── Document text
There are alot more terms surrounding the "driving other cars" extension.

One I will tell you if you get stopped driving this "other car" and you get out and in to the back of the police car. You have technically left a car uninsured on a public highway.

There are many more 

Jez


----------



## Durzel (Dec 5, 2001)

InsBro said:


> Spot on
> 
> There are alot more terms surrounding the "driving other cars" extension.
> 
> ...


Not to mention the fact that any time you are not driving it is not insured at all for fire, theft, vandalism, etc, etc.


----------



## stevenh (Oct 18, 2004)

ibb said:


> right guys plan is to get cheap insurance is find a company that insures your car and any other car 3rd party and their you have it your skyline insured 3rd party after a year youll hopefully have 1 years no claim and it shud then thereafter be much cheaper  . to all guys that will say y get it 3rd party? no point some will be very desperate also if you can get a ferrari this will also be insured BUT there is a catch the other car that you will drive has to be insured fully comp aswell  . dont worry get some older person like your mom or your dad and pay fo their name to be insured and woala there you have it 2 cars insured for under 2500 pounds. :smokin: now relax and search good luck
> 
> 
> mods delete if un appropriate


no chance that would work now igf it does then there is something wrong


----------



## costadelsol (Jul 14, 2005)

I work for an insurance broker in Northern Ireland, driving others cars extension, has certain rules and they do vary from insurance companies, you have to be over 21 but in most cases 25, the policy has to be in your name and fully comp to get the ext option, the other car has to be insured comp or tpft, you have to have the third parties permission, you are only covered Tp , and you can not commute to work and will be resticted mileage and diff limits for different companies apply.
────
Written instruction 1: In the data listing below, lay out the rows from the one containing "The width and height of the screenshot is (376, 358)." down to the one containing "(x=75, y=415)" as a numbered list, both included and blank lines left out.
── Listing
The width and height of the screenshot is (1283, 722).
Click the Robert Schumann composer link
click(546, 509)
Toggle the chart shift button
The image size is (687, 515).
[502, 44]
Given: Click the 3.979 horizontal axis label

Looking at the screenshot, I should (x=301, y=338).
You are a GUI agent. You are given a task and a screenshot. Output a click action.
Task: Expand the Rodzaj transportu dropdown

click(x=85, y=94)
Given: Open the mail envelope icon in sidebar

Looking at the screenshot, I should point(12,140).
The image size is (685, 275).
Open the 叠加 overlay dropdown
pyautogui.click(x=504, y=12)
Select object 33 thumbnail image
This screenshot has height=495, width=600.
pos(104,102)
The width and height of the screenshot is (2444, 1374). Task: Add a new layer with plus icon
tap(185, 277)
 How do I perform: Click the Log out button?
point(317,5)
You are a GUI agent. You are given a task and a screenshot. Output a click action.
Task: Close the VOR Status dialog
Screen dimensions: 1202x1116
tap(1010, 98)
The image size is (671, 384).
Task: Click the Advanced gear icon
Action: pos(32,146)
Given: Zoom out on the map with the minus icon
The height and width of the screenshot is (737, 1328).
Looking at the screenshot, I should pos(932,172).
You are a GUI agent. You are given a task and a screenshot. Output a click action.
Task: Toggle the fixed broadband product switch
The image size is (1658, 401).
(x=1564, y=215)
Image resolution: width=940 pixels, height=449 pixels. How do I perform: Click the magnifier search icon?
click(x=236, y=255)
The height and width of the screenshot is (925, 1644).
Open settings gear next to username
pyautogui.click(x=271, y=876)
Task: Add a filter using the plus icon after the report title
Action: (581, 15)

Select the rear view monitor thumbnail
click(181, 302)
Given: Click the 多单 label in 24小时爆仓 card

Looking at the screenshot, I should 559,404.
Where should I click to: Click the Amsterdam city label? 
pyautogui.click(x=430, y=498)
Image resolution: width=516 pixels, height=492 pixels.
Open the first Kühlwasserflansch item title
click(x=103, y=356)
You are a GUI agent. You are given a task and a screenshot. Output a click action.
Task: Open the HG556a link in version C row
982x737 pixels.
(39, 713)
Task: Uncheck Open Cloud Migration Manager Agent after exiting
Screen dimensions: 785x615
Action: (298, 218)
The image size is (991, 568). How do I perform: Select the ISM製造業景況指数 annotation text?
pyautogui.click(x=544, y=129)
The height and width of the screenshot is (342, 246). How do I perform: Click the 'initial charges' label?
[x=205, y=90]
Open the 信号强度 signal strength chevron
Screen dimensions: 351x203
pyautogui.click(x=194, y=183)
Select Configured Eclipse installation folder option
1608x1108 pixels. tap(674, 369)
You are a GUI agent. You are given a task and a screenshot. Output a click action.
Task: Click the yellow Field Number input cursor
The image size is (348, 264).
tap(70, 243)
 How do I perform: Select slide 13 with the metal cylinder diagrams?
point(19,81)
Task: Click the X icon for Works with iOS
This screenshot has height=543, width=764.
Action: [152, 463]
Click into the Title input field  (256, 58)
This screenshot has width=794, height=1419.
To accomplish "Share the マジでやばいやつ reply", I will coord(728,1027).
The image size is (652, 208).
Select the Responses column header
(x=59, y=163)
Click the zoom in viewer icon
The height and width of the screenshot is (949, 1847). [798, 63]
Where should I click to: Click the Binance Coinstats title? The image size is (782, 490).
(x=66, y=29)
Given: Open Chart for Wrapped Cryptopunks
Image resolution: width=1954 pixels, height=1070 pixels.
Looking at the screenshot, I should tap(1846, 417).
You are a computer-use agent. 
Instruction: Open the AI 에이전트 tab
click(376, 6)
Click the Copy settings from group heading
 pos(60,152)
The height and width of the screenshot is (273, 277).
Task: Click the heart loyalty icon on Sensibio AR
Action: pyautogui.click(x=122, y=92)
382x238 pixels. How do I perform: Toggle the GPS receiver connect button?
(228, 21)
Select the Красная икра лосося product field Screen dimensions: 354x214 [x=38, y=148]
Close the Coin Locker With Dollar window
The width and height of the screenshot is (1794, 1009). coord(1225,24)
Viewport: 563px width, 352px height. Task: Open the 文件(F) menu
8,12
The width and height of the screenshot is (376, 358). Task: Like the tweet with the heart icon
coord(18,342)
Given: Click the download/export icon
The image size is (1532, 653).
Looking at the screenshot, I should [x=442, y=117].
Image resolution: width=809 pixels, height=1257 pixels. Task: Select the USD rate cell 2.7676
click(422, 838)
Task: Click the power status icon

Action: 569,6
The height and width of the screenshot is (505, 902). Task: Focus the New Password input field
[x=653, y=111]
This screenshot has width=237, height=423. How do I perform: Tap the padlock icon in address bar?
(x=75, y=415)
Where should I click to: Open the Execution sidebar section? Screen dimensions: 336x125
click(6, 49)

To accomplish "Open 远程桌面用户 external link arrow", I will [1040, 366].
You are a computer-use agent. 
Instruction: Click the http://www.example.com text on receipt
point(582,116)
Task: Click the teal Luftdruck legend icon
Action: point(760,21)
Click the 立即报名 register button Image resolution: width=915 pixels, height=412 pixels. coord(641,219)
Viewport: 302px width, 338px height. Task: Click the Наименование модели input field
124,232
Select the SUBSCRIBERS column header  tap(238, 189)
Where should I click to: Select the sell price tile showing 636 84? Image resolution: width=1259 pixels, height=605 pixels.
────
Written instruction 2: Proceed with the forum thread on the "driving other cars" insurance extension, picking up right after its last sentence.

Exercise output 1:
1. The width and height of the screenshot is (376, 358). Task: Like the tweet with the heart icon
2. coord(18,342)
3. Given: Click the download/export icon
4. The image size is (1532, 653).
5. Looking at the screenshot, I should [x=442, y=117].
6. Image resolution: width=809 pixels, height=1257 pixels. Task: Select the USD rate cell 2.7676
7. click(422, 838)
8. Task: Click the power status icon
9. Action: 569,6
10. The height and width of the screenshot is (505, 902). Task: Focus the New Password input field
11. [x=653, y=111]
12. This screenshot has width=237, height=423. How do I perform: Tap the padlock icon in address bar?
13. (x=75, y=415)

Exercise output 2:
If you plan apon getting your folks to insure a skyline as a second car, somebody said about a mirror bonus, its called matched bonus, most insurance companies will match no claim bonus from 1 policy to another, but not if there is a young driver on either policys, this is prevent exactly what everybody is discusing, and they wont let a young driver be added mid term either, if they do they will take away the matched discount.
Another option would be claim free driving, this is where somebody that has been on a policy as a 2nd driver for a period of years, some companies offer discount for the years proved to be claim free, but again with most insurance companies you have to be 25 and over!!
If the insurance company thinks in anyway there is something afoot, they can cancel pol without giving a reason, and they can refuse to pay out for claims, so if your driving a £10000 skyline through the extension and you hit a £30000 mercedes, you are left to pay the mercedes damages yourself and not for getting your skyline or maybe your mates skyline needing repaired, good luck with that!!

My advice is to buy a affordable car now, get a box of kleenex tissues wipe the drool from looking at all the skylines, and save like mad and buy yourself a lovely skyline that will be insured for what its worth, so you dont wrap it round a tree and get nothing to fix it, watch it rust in your back garden and eventually break your heart!!!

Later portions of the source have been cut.